No matter how much sniffing you do or how many tissues you go through, your nose keeps running…and running. Nasal congestion. Excess drainage. Runny nose. Whatever you call it, it’s not pleasant and tends to keep others at arms length. It might be a cold or the flu, but it could be something else entirely. Let’s take a look at some other reasons for a runny nose, when it’s time to see a doctor, and some home remedy do’s and don’ts.
Reasons you might have a runny nose
When you have a cold the first thing to get infected is your nose and sinuses, which ramps up mucus production. The mucus helps wash germs out of your nose. So, why does the mucus sometimes turn white or yellow? According to the U.S. Centers for Disease Control and Prevention (CDC), that means your body’s immune system is fighting back. Green mucus means the bacteria that lives in your nose is growing back and it’s all perfectly normal.
Naturopathic doctor Serena Goldstein practices in New York City where she utilizes botanical medicine, homeopathy and nutrition to not just treat, but to get to the underlying cause of disease. She told Care2 that in addition to colds and flu, these conditions can also lead to a runny nose:
- nasal polyps
- deviated septum
- dry air
- overuse of nasal spray (decongestant)
- spinal fluid, which can happen after a head trauma
Registered nurse Ali Mileski adds that asthma and respiratory syncytial virus (RSV), an infection of the lungs and respiratory tract, can also lead to runny nose. So can recreational drug use.
Clues that it’s time to see a doctor
Dr. Goldstein said colds usually improve in a week or two on their own. See a doctor if:
- you’re taking care of yourself, but you’re not improving after two weeks
- you have symptoms like fever, chills, muscle aches and you’re getting worse — it could be a bacterial infection
- you can’t keep food or drink down
- you have severe cough, shortness of breath, chest pain or difficulty breathing
Any of these signs could mean you have more than a cold and may need medical attention. Dr. Goldstein also stresses the importance of telling your doctor EVERYTHING you are taking — herb/drug/nutrient interactions do exist.
Your doctor may be able to help out, but a runny nose doesn’t usually warrant antibiotics. Although Americans have become accustomed to reaching for the antibiotics, it’s not a good idea. The more we take antibiotics, the more likely we are to end up with resistant germs that will no longer respond to antibiotics. Antibiotics are not used to treat viruses like colds and flu. They are used to treat bacterial infections. This includes some types of ear infections, sinus infections, and strep throat.
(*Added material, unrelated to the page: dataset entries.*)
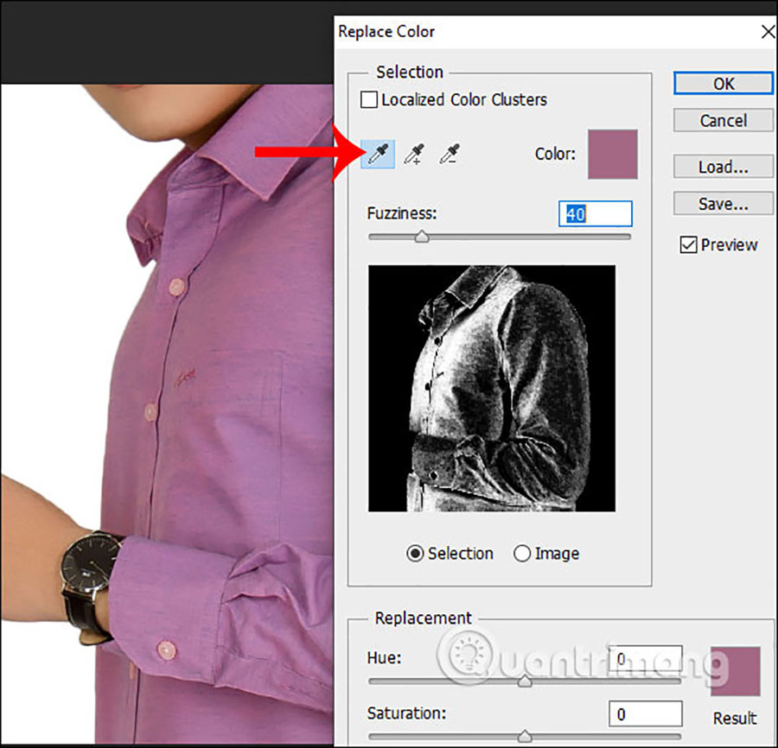Image resolution: width=778 pixels, height=748 pixels.
Task: Confirm the dialog with OK
Action: [x=724, y=84]
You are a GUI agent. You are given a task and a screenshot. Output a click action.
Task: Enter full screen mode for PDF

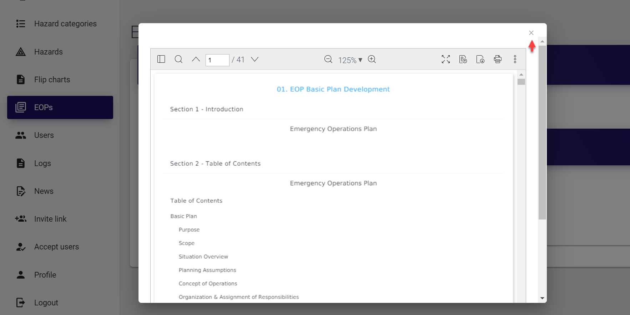click(445, 59)
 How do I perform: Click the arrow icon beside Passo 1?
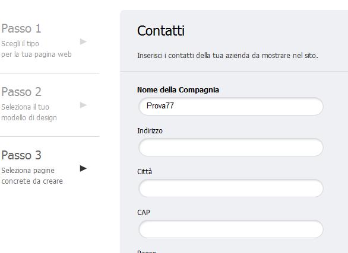click(x=83, y=41)
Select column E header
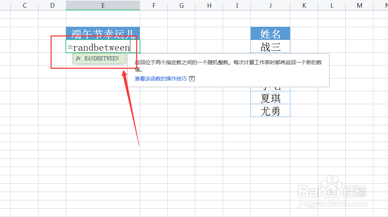This screenshot has width=388, height=217. 103,5
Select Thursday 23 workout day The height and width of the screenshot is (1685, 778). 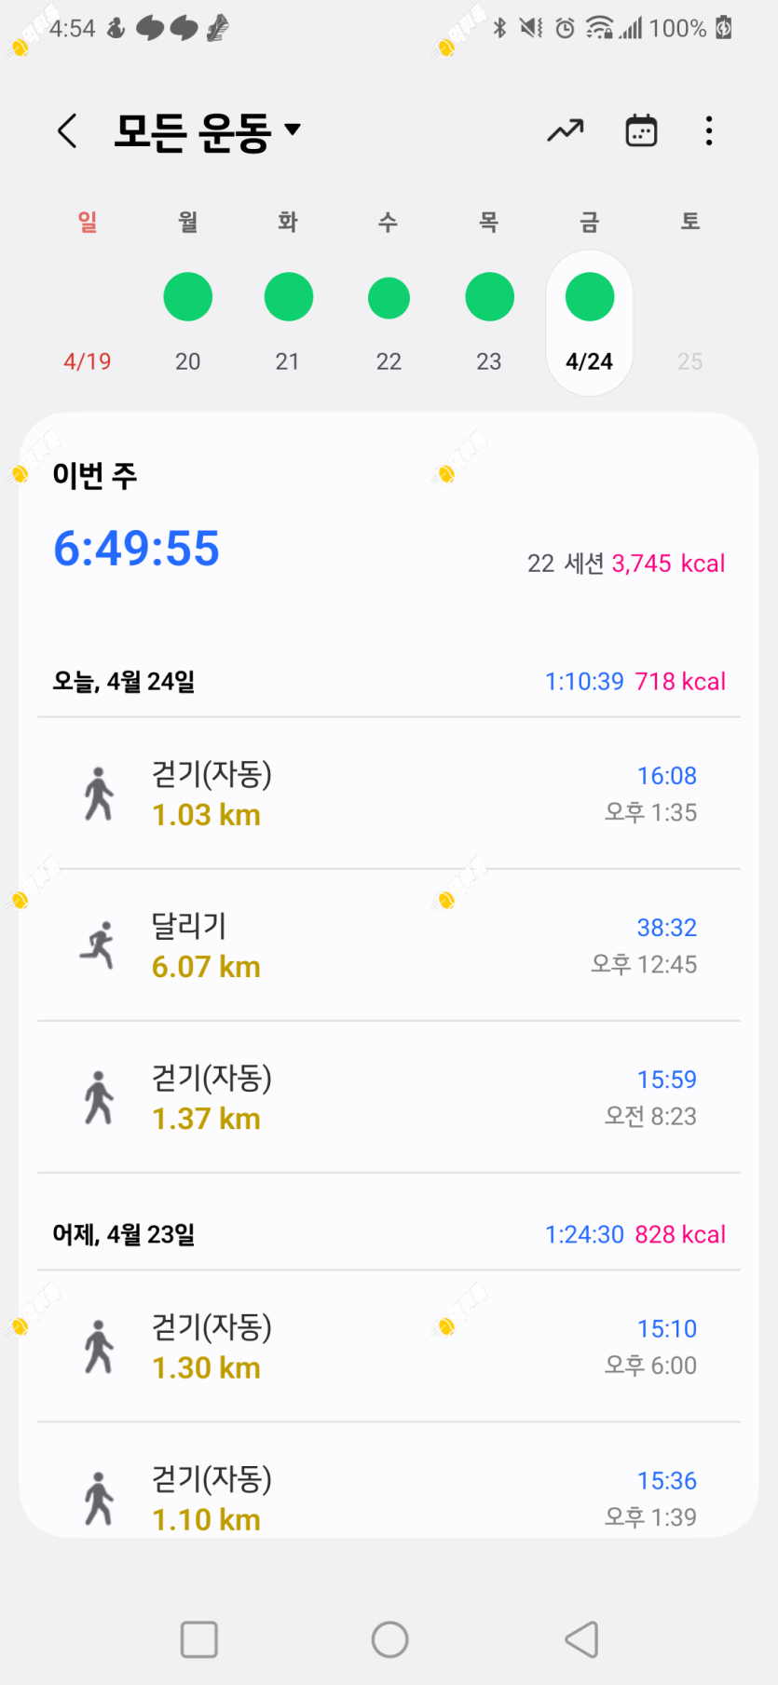489,297
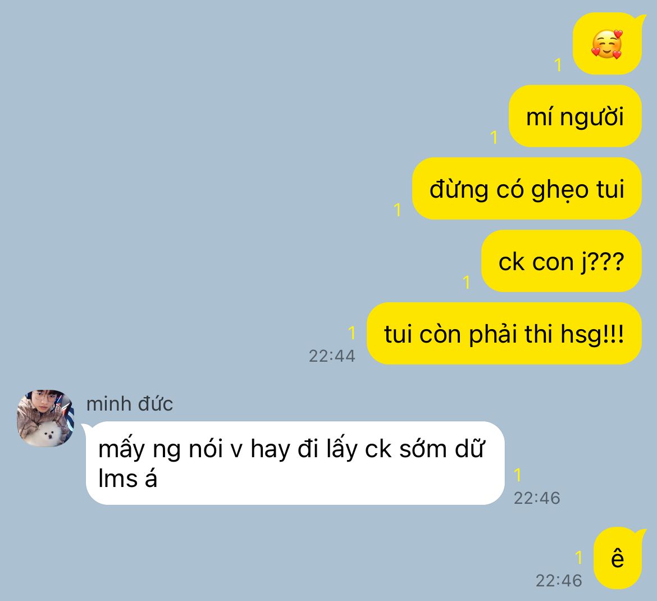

Home remedy DOs and DON’Ts
You probably shouldn’t ignore your runny nose and keep going full speed ahead. Mileski offers these tips for self care:
- DO rest — and get plenty of it
- DO drink fluids
- DO use soft tissues to avoid further irritation to the nose
- DO use a humidifier
- DO stay warm
- DO use cough drops or hard sucking candies for sore throats and to ease coughs
- DO use a netie pot or bottle but DON’T force the saline solution through your nose
- DO call in sick if you think you’re contagious
- DON’T exercise or overexert yourself
- DON’T smoke
- DON’T use an over-the-counter (OTC) nasal decongestant more than seven days because it can cause a “rebound effect” and cause nasal symptoms — nasal sprays are not recommended for children under age two
Dr. Goldstein adds that you should not assume all dietary supplements are safe. Much depends on the form, dosage, and your health regimen.
“Many times the ‘basics’ are very effective,” she said. “Get good sleep, eat lots of vegetables, minimize sugar, alcohol, tobacco, and drink lots of water. Laughing is also important because it boosts your immune system.”